■ EXERCISE AIM ■
Reproduce the data exactly as it stands.

RECORD SET START

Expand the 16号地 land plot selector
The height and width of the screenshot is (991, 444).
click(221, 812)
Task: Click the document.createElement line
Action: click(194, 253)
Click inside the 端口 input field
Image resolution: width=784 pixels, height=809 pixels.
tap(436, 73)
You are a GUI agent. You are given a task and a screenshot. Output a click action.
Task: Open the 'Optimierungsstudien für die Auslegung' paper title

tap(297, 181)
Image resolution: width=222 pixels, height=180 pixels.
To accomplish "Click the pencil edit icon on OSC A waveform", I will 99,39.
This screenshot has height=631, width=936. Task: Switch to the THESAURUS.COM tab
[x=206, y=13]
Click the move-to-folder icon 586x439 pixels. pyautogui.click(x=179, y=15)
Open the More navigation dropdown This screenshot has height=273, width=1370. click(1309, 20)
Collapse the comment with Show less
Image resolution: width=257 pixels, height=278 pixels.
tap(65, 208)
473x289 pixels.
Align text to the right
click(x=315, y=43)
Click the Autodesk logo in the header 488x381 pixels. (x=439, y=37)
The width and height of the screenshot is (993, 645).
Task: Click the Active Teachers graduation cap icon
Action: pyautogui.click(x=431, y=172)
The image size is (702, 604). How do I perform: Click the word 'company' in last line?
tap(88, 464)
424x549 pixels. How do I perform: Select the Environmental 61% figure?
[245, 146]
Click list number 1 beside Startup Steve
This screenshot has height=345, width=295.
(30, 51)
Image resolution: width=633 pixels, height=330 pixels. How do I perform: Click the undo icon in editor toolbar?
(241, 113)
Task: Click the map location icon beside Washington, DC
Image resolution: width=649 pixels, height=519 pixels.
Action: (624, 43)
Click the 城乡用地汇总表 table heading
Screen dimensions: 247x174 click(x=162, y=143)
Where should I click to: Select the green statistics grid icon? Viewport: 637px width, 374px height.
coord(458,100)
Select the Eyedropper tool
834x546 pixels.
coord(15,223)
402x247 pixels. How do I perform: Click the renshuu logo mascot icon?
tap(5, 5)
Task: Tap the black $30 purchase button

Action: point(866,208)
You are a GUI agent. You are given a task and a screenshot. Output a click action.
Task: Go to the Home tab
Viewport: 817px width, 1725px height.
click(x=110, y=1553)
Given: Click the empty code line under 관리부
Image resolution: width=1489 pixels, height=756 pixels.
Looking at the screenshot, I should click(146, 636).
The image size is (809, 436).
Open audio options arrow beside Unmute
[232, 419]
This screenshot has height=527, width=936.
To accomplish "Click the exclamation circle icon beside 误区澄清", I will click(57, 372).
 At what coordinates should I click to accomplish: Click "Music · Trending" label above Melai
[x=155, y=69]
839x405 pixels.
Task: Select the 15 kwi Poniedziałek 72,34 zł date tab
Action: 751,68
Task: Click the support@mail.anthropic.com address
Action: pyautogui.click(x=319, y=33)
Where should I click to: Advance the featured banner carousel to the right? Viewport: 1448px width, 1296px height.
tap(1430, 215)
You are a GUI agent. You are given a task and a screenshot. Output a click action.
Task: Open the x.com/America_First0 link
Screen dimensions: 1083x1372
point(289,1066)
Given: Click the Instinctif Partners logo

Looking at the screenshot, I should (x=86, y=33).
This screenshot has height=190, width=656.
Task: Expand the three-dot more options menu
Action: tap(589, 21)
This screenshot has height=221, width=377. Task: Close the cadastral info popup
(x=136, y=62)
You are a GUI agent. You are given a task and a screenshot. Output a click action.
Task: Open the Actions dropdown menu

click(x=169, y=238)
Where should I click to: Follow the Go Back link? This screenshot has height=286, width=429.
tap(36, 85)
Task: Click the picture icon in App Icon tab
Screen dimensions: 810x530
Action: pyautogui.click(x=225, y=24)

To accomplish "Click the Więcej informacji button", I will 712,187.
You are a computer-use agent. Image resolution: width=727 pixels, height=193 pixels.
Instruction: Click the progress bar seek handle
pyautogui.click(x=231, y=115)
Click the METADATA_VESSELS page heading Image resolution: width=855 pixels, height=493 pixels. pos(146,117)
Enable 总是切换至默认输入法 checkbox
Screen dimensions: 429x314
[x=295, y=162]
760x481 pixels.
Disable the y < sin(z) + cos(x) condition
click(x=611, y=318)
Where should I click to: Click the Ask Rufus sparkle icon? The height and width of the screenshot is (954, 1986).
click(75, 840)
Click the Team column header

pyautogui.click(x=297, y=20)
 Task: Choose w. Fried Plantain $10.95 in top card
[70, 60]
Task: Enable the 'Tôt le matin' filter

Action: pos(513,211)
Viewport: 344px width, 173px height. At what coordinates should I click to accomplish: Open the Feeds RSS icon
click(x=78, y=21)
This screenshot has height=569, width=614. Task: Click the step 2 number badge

RECORD SET END

■ EXPECTED ANSWER ■
Expand the 16号地 land plot selector
The height and width of the screenshot is (991, 444).
click(221, 812)
Task: Click the document.createElement line
Action: click(194, 253)
Click inside the 端口 input field
Image resolution: width=784 pixels, height=809 pixels.
tap(436, 73)
You are a GUI agent. You are given a task and a screenshot. Output a click action.
Task: Open the 'Optimierungsstudien für die Auslegung' paper title

tap(297, 181)
Image resolution: width=222 pixels, height=180 pixels.
To accomplish "Click the pencil edit icon on OSC A waveform", I will 99,39.
This screenshot has height=631, width=936. Task: Switch to the THESAURUS.COM tab
[x=206, y=13]
Click the move-to-folder icon 586x439 pixels. pyautogui.click(x=179, y=15)
Open the More navigation dropdown This screenshot has height=273, width=1370. click(1309, 20)
Collapse the comment with Show less
Image resolution: width=257 pixels, height=278 pixels.
tap(65, 208)
473x289 pixels.
Align text to the right
click(x=315, y=43)
Click the Autodesk logo in the header 488x381 pixels. (x=439, y=37)
The width and height of the screenshot is (993, 645).
Task: Click the Active Teachers graduation cap icon
Action: pyautogui.click(x=431, y=172)
The image size is (702, 604). How do I perform: Click the word 'company' in last line?
tap(88, 464)
424x549 pixels. How do I perform: Select the Environmental 61% figure?
[245, 146]
Click list number 1 beside Startup Steve
This screenshot has height=345, width=295.
(30, 51)
Image resolution: width=633 pixels, height=330 pixels. How do I perform: Click the undo icon in editor toolbar?
(241, 113)
Task: Click the map location icon beside Washington, DC
Image resolution: width=649 pixels, height=519 pixels.
Action: (624, 43)
Click the 城乡用地汇总表 table heading
Screen dimensions: 247x174 click(x=162, y=143)
Where should I click to: Select the green statistics grid icon? Viewport: 637px width, 374px height.
coord(458,100)
Select the Eyedropper tool
834x546 pixels.
coord(15,223)
402x247 pixels. How do I perform: Click the renshuu logo mascot icon?
tap(5, 5)
Task: Tap the black $30 purchase button

Action: point(866,208)
You are a GUI agent. You are given a task and a screenshot. Output a click action.
Task: Go to the Home tab
Viewport: 817px width, 1725px height.
click(x=110, y=1553)
Given: Click the empty code line under 관리부
Image resolution: width=1489 pixels, height=756 pixels.
Looking at the screenshot, I should click(146, 636).
The image size is (809, 436).
Open audio options arrow beside Unmute
[232, 419]
This screenshot has height=527, width=936.
To accomplish "Click the exclamation circle icon beside 误区澄清", I will click(57, 372).
 At what coordinates should I click to accomplish: Click "Music · Trending" label above Melai
[x=155, y=69]
839x405 pixels.
Task: Select the 15 kwi Poniedziałek 72,34 zł date tab
Action: 751,68
Task: Click the support@mail.anthropic.com address
Action: pyautogui.click(x=319, y=33)
Where should I click to: Advance the featured banner carousel to the right? Viewport: 1448px width, 1296px height.
tap(1430, 215)
You are a GUI agent. You are given a task and a screenshot. Output a click action.
Task: Open the x.com/America_First0 link
Screen dimensions: 1083x1372
point(289,1066)
Given: Click the Instinctif Partners logo

Looking at the screenshot, I should (x=86, y=33).
This screenshot has height=190, width=656.
Task: Expand the three-dot more options menu
Action: tap(589, 21)
This screenshot has height=221, width=377. Task: Close the cadastral info popup
(x=136, y=62)
You are a GUI agent. You are given a task and a screenshot. Output a click action.
Task: Open the Actions dropdown menu

click(x=169, y=238)
Where should I click to: Follow the Go Back link? This screenshot has height=286, width=429.
tap(36, 85)
Task: Click the picture icon in App Icon tab
Screen dimensions: 810x530
Action: pyautogui.click(x=225, y=24)

To accomplish "Click the Więcej informacji button", I will 712,187.
You are a computer-use agent. Image resolution: width=727 pixels, height=193 pixels.
Instruction: Click the progress bar seek handle
pyautogui.click(x=231, y=115)
Click the METADATA_VESSELS page heading Image resolution: width=855 pixels, height=493 pixels. pos(146,117)
Enable 总是切换至默认输入法 checkbox
Screen dimensions: 429x314
[x=295, y=162]
760x481 pixels.
Disable the y < sin(z) + cos(x) condition
click(x=611, y=318)
Where should I click to: Click the Ask Rufus sparkle icon? The height and width of the screenshot is (954, 1986).
click(75, 840)
Click the Team column header

pyautogui.click(x=297, y=20)
 Task: Choose w. Fried Plantain $10.95 in top card
[70, 60]
Task: Enable the 'Tôt le matin' filter

Action: pos(513,211)
Viewport: 344px width, 173px height. At what coordinates should I click to accomplish: Open the Feeds RSS icon
click(x=78, y=21)
This screenshot has height=569, width=614. Task: Click the step 2 number badge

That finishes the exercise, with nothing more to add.